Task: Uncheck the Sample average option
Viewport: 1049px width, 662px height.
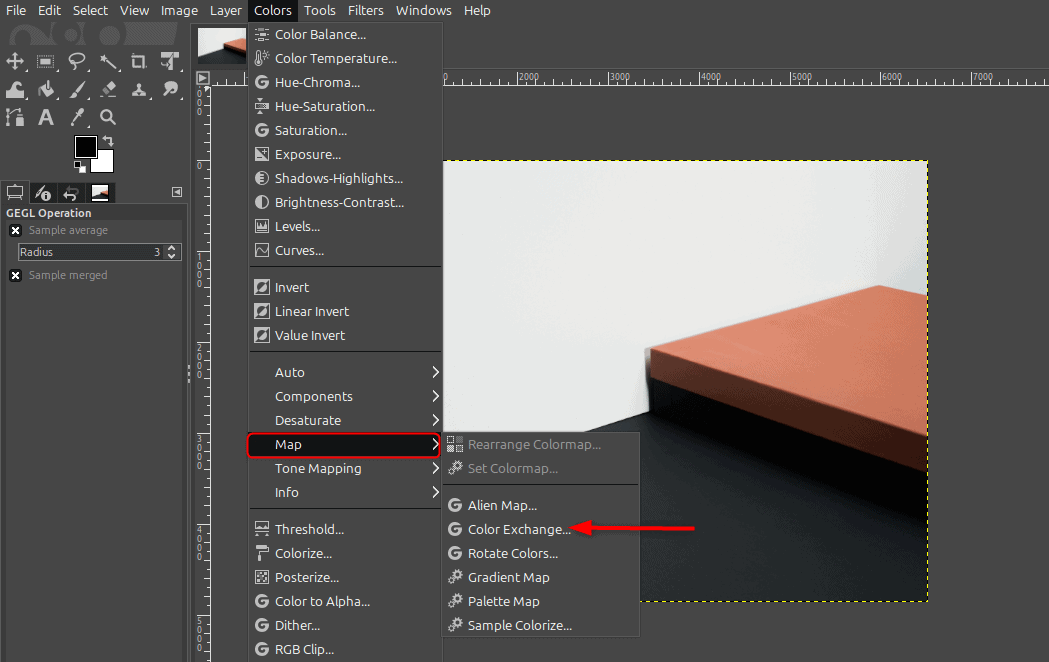Action: pyautogui.click(x=16, y=230)
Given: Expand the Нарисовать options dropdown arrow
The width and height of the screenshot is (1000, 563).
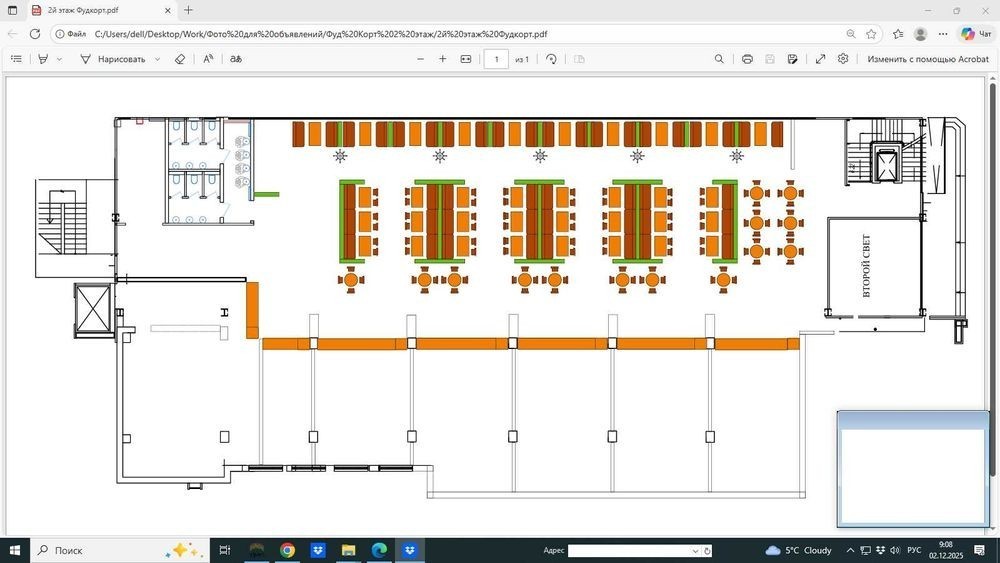Looking at the screenshot, I should 157,59.
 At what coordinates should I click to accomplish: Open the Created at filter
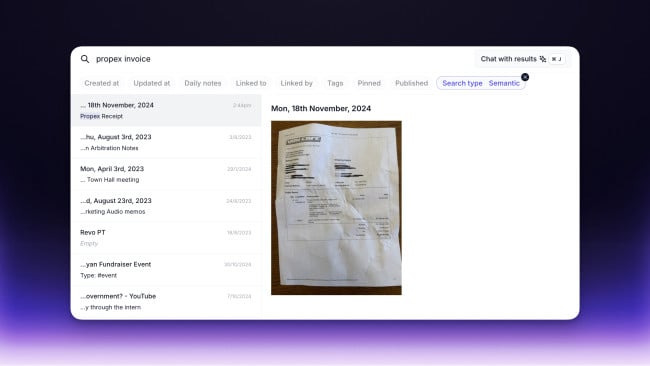102,83
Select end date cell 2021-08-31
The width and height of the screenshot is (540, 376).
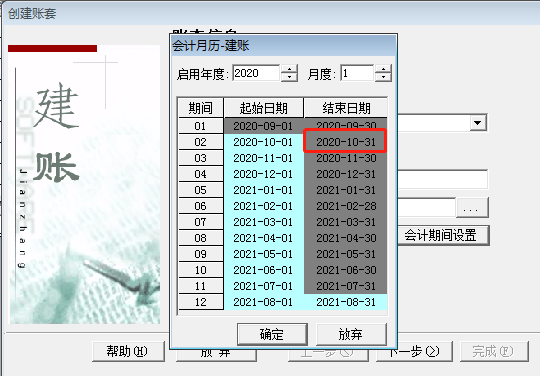345,302
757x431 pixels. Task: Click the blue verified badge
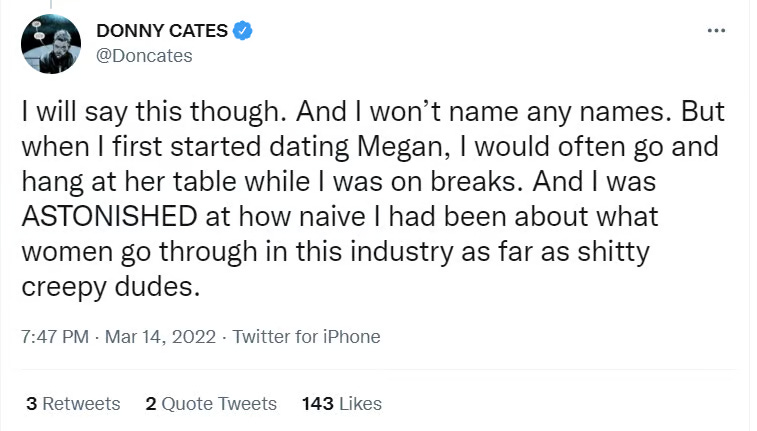coord(243,31)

Problem:
Once the pictures are set aside, repeat each entry exactly as it stands.

Reply to the exercise:
Task: Uncheck the Sample average option
Viewport: 1049px width, 662px height.
Action: pyautogui.click(x=16, y=230)
Given: Expand the Нарисовать options dropdown arrow
The width and height of the screenshot is (1000, 563).
Looking at the screenshot, I should 157,59.
 At what coordinates should I click to accomplish: Open the Created at filter
102,83
Select end date cell 2021-08-31
The width and height of the screenshot is (540, 376).
345,302
757x431 pixels. Task: Click the blue verified badge
coord(243,31)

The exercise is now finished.